Estudos da expressão e da função do gene sintase de quitina em Atta sexdens

Abstract

In Brazil, leaf-cutting ants belonging to the genus Atta and Acromyrmex and are considered as pests in agricultural and forestry regions that can lead to great economic losses. The aim of this work was to identify the transcripsts sequence that codify to chitin synthase in Atta sexdens (AsCHS), which has been described as the main enzyme in the metabolism of chitin synthesis. Evaluate the gene expression of AsCHS during insect developmental stage (larva, pupa and medium worker) and different body parts from medium worker (head, mesosome and worker without gaster), validate reference genes for quantitative PCR (qPCR) and evaluate the gene function by gene silencing through RNAi-mediated. The sequence coding to AsCHS was amplified by PCR based on conserved regions for insect CHSs, since the genome of that ant is not available. Two isoforms, from alternative splicing of the same gene were identified and sequenced. For gene expression analysis through qPCR, the reference gene for A. sexdens were determined, ef1-alpha and rpl18 for developmental stages and rpl18 and ef1-beta for different body parts from medium worker. The AsCHS is expressed in a different level during ant development, being pupa the developmental stage with the highest level of transcripts and the mesosome and worker without gaster, among the body parts from medium worker.
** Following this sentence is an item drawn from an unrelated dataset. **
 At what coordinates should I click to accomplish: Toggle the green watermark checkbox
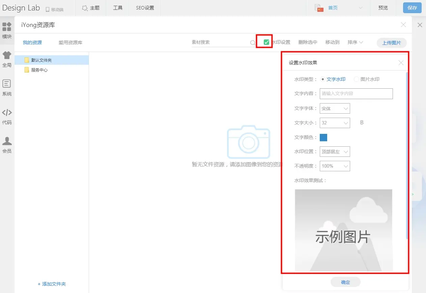pyautogui.click(x=266, y=42)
The gene function was evaluated by gene silencing through RNAi-mediated in pupae. A reduction of 18 % of the CHS transcripts level was verified 168 h (7 days) after the injection of 300 ng of siRNA for AsCHS compared to the controls, resulting in pupae with morphological changes and an almost 50 % of ant’s mortality. This result show that AsCHS is an important enzyme for the development of A. sexdens. To the best of our knoledge, this is the first work to use the RNA interference techniques and quantification of transcripts by qPCR in leaf-cutting ants.